We were issued one of the surgery pagers and proceeded down the corridor where we bumped into her main orthopedic surgeon, who looked like he had just finished breakfast. Good to know he'll be working on a full stomach! 

We were paged at 10:15 to learn that the surgery had begun. The sound of power tools whirr in my head. They expected the procedure to last 3 - 4 hours.
Just past 12:30, we were paged again and informed that they were just closing up and were beginning to cast. They expected her to be on the table for another hour.
At 1:30'ish, we were paged again and met with her surgeon. He detailed the procedure and showed us before and after x-rays. I never realized how terribly displaced Jennah's hips were until I saw her new, improved, bionic, no-way-getting-through-metal-detectors hips! Check it out ...

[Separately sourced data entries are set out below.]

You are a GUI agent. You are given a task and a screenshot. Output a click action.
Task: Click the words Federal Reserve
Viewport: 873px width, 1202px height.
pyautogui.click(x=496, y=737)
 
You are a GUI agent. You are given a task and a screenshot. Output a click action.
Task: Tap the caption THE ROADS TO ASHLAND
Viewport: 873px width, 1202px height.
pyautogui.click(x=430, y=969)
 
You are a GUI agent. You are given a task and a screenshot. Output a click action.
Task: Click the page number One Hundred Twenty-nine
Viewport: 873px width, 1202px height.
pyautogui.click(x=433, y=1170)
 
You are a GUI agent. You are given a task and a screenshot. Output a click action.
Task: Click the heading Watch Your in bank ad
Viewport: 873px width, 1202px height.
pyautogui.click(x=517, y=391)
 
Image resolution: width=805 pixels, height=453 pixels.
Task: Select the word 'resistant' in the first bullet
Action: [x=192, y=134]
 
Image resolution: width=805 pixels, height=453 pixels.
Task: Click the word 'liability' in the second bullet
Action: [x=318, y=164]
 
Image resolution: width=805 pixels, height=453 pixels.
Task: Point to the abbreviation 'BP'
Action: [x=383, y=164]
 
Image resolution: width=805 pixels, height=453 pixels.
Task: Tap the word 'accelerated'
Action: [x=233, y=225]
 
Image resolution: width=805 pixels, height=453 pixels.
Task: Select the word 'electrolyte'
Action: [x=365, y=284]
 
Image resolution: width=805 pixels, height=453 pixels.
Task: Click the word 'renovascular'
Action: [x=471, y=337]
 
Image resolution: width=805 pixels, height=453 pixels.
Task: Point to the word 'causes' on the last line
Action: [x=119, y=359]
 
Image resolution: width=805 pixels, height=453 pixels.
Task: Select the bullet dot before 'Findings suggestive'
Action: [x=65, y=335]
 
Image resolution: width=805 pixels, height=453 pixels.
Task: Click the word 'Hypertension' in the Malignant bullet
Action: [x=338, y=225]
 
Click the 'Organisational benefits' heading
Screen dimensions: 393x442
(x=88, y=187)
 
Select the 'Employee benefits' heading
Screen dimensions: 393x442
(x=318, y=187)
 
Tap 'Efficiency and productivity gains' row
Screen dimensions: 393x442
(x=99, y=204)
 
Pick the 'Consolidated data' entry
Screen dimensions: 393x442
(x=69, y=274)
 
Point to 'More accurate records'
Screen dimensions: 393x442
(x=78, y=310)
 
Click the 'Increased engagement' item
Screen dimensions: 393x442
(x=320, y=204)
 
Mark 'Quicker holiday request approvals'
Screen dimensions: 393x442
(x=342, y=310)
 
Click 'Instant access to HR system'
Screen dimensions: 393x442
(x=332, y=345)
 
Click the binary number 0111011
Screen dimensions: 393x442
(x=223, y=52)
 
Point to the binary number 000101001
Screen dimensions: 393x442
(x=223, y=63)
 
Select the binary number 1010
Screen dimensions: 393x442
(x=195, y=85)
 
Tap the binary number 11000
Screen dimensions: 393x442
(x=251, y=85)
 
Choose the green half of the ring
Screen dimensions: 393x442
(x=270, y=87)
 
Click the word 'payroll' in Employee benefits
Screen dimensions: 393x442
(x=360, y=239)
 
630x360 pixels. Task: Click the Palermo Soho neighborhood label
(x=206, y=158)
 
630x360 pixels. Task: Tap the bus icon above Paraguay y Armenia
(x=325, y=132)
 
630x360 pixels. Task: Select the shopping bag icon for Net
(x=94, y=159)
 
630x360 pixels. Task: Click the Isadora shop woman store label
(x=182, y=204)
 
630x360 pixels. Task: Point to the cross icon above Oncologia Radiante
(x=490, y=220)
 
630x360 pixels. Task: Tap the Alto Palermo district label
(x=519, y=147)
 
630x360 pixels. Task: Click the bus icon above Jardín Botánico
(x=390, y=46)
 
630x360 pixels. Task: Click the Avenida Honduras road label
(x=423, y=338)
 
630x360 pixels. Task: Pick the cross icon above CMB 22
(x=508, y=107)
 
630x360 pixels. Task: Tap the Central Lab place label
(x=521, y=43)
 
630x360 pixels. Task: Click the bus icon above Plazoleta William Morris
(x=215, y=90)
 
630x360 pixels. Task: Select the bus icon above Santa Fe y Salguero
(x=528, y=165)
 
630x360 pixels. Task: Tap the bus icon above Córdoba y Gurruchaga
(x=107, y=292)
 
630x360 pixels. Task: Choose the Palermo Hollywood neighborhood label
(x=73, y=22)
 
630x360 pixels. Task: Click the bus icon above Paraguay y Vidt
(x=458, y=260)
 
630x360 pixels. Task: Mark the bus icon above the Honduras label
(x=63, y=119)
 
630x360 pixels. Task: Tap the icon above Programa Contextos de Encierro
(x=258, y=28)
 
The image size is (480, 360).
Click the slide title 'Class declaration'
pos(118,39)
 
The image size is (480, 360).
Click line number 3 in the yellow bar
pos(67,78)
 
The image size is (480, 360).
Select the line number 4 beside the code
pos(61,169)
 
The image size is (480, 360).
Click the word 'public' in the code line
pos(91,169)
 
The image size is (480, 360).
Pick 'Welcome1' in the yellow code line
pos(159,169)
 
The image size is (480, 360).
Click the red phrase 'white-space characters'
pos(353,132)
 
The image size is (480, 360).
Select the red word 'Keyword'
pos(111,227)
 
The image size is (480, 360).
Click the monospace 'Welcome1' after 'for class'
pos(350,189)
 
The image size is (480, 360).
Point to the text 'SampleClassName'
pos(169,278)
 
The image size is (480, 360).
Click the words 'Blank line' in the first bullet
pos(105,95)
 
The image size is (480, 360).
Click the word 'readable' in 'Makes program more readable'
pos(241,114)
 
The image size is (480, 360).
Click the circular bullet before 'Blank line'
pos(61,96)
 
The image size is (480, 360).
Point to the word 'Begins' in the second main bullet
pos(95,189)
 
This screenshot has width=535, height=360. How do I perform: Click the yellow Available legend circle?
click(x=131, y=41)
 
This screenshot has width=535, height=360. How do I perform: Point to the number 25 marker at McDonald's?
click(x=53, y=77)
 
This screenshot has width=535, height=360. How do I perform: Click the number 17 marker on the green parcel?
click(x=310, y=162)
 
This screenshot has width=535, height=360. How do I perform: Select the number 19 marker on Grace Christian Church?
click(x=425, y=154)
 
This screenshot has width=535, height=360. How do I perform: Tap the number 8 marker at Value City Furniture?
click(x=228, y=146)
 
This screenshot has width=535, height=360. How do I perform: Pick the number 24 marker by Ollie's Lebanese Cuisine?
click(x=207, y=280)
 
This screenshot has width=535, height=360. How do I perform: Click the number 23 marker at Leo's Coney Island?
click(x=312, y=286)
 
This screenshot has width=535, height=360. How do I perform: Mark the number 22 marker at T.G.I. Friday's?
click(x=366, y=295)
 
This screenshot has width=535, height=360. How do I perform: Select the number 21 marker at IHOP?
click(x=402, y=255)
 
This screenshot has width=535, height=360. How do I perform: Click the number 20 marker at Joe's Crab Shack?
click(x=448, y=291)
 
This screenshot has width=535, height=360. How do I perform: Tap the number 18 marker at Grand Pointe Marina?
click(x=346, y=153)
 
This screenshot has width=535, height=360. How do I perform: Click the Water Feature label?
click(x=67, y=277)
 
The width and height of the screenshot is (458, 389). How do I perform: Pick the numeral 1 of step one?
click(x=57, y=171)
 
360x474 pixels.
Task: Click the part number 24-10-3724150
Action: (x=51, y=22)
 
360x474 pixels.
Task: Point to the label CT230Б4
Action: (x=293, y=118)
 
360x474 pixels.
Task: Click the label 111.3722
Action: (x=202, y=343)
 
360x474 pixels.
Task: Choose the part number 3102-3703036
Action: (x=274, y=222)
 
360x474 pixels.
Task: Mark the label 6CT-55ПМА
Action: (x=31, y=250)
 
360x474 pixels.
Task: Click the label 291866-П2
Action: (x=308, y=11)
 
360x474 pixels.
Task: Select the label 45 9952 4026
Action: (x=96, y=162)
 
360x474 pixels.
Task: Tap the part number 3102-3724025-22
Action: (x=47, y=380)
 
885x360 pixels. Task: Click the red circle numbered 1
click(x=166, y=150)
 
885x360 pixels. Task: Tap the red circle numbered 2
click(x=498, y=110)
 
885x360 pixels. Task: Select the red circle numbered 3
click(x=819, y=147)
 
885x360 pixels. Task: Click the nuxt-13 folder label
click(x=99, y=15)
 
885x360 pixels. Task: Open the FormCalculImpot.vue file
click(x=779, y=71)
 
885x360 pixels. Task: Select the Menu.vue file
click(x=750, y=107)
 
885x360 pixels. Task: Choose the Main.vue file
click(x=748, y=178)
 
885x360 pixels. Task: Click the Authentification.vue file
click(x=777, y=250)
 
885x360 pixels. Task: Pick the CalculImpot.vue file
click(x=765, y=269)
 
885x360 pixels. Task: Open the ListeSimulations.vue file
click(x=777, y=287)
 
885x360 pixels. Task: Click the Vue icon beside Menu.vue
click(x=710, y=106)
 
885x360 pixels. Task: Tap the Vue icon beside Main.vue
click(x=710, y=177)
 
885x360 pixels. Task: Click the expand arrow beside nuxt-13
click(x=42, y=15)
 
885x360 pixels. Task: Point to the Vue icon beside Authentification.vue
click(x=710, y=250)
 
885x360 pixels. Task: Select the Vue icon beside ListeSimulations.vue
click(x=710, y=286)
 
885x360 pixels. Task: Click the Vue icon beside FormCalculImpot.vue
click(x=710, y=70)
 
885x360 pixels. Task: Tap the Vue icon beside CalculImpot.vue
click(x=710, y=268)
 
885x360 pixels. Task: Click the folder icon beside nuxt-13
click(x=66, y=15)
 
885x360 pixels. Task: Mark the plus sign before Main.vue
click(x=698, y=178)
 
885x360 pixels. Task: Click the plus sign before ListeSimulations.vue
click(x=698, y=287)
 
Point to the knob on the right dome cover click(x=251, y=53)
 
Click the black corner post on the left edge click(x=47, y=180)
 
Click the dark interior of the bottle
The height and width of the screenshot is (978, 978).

They've cut off some of her femur and stuck it into her pelvis. Hubby is yelling at me saying that this is complicated language. I assure him this is laymen terms! Anyway, let me know if you disagree ;)
OK, so there are chunks of her femur in her pelvis along with some allograft bone. You can also see the hardware in bright white. Not the oddly shaped big white thing that is supposed to protect the ovaries from radiation, but the plates, pins, and screws on both femurs. Stainless steel. Airport security will truly suck now!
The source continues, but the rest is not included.